§ PROBLEM REQUIREMENTS:
Your answer should be the line that contains "Instruction: Select the answer labeled All" and each line after it, restated word for word through the final line of the entries.

Stored items from a collection:

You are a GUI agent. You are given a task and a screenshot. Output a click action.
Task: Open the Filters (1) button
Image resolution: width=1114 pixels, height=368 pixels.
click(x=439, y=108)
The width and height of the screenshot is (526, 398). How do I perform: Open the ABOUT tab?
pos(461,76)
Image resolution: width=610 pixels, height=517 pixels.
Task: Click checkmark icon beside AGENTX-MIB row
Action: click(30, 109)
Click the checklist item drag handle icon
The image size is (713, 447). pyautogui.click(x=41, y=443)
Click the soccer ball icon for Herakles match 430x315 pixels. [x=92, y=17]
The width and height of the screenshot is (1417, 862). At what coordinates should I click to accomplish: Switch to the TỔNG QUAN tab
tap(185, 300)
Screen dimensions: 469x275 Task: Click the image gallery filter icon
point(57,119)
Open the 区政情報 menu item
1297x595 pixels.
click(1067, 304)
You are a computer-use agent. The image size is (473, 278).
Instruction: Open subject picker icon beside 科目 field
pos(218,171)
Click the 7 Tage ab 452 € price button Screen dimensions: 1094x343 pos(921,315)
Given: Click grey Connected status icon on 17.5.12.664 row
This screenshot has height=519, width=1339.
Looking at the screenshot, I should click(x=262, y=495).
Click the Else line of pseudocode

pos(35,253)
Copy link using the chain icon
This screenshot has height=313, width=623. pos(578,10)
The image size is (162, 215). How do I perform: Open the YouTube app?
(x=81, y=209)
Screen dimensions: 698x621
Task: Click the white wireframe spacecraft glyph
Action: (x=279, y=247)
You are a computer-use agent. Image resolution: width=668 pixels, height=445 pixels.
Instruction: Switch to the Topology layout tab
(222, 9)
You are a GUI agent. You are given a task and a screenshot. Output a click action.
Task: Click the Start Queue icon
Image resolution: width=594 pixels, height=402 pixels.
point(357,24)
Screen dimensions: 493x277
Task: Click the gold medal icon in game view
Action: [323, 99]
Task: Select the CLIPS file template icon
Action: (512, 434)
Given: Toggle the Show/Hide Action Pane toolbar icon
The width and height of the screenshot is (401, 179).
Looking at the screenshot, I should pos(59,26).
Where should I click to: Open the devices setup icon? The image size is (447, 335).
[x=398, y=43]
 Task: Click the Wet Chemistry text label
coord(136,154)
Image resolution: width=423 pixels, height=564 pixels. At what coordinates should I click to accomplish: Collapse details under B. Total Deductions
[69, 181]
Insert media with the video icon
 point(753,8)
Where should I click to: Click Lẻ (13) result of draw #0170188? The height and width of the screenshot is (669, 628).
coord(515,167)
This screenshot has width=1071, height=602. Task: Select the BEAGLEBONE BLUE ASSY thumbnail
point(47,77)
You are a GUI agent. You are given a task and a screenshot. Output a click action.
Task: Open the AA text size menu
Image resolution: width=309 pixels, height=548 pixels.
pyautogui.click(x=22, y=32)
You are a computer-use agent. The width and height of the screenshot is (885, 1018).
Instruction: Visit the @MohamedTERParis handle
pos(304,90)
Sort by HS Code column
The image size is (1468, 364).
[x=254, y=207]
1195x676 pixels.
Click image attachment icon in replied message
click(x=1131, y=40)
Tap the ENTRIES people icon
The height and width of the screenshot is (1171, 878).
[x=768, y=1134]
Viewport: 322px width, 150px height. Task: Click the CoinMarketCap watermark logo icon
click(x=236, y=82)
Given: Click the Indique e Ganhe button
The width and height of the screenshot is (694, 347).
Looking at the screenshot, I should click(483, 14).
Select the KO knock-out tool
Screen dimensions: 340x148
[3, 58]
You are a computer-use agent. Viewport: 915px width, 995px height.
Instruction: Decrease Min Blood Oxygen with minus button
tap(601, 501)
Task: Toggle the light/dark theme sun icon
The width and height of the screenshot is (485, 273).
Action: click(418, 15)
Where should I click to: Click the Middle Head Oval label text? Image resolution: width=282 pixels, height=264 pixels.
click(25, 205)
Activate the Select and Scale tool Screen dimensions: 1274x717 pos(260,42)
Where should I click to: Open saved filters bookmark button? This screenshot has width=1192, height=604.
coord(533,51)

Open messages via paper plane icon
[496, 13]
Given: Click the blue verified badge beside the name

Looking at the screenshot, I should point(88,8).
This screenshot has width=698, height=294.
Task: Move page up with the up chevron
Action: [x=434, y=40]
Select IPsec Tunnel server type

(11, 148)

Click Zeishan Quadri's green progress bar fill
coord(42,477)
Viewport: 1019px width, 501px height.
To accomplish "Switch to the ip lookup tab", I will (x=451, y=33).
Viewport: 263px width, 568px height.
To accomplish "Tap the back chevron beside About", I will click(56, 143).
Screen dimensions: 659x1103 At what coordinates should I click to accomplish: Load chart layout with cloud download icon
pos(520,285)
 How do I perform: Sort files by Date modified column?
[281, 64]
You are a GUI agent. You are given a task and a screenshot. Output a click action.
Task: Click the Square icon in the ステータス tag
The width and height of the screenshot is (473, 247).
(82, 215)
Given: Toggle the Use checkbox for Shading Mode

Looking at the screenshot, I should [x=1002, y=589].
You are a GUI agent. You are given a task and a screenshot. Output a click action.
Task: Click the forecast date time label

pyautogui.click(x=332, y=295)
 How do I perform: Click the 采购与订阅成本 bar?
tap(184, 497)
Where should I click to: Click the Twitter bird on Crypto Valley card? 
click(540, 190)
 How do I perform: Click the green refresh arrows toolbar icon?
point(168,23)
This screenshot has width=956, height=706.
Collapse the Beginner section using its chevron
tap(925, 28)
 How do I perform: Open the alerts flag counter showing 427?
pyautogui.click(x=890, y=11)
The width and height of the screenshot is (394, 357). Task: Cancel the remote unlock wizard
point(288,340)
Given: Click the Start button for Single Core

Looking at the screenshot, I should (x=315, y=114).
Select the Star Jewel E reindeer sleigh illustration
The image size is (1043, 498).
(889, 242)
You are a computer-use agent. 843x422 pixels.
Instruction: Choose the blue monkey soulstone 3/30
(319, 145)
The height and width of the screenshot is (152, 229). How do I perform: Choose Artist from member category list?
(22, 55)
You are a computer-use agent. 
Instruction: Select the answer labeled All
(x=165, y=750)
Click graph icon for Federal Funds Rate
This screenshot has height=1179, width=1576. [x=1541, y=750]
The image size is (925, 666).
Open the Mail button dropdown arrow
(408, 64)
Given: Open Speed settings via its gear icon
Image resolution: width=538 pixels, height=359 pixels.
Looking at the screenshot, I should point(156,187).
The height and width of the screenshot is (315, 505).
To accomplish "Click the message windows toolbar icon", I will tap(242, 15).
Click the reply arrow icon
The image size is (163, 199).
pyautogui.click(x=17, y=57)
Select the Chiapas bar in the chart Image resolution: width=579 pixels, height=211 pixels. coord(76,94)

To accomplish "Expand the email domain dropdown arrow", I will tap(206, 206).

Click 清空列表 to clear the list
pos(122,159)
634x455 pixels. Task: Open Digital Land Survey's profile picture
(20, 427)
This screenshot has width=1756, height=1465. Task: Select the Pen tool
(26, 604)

§ RESPONSE TO THE TASK:
Instruction: Select the answer labeled All
(x=165, y=750)
Click graph icon for Federal Funds Rate
This screenshot has height=1179, width=1576. [x=1541, y=750]
The image size is (925, 666).
Open the Mail button dropdown arrow
(408, 64)
Given: Open Speed settings via its gear icon
Image resolution: width=538 pixels, height=359 pixels.
Looking at the screenshot, I should point(156,187).
The height and width of the screenshot is (315, 505).
To accomplish "Click the message windows toolbar icon", I will tap(242, 15).
Click the reply arrow icon
The image size is (163, 199).
pyautogui.click(x=17, y=57)
Select the Chiapas bar in the chart Image resolution: width=579 pixels, height=211 pixels. coord(76,94)

To accomplish "Expand the email domain dropdown arrow", I will tap(206, 206).

Click 清空列表 to clear the list
pos(122,159)
634x455 pixels. Task: Open Digital Land Survey's profile picture
(20, 427)
This screenshot has width=1756, height=1465. Task: Select the Pen tool
(26, 604)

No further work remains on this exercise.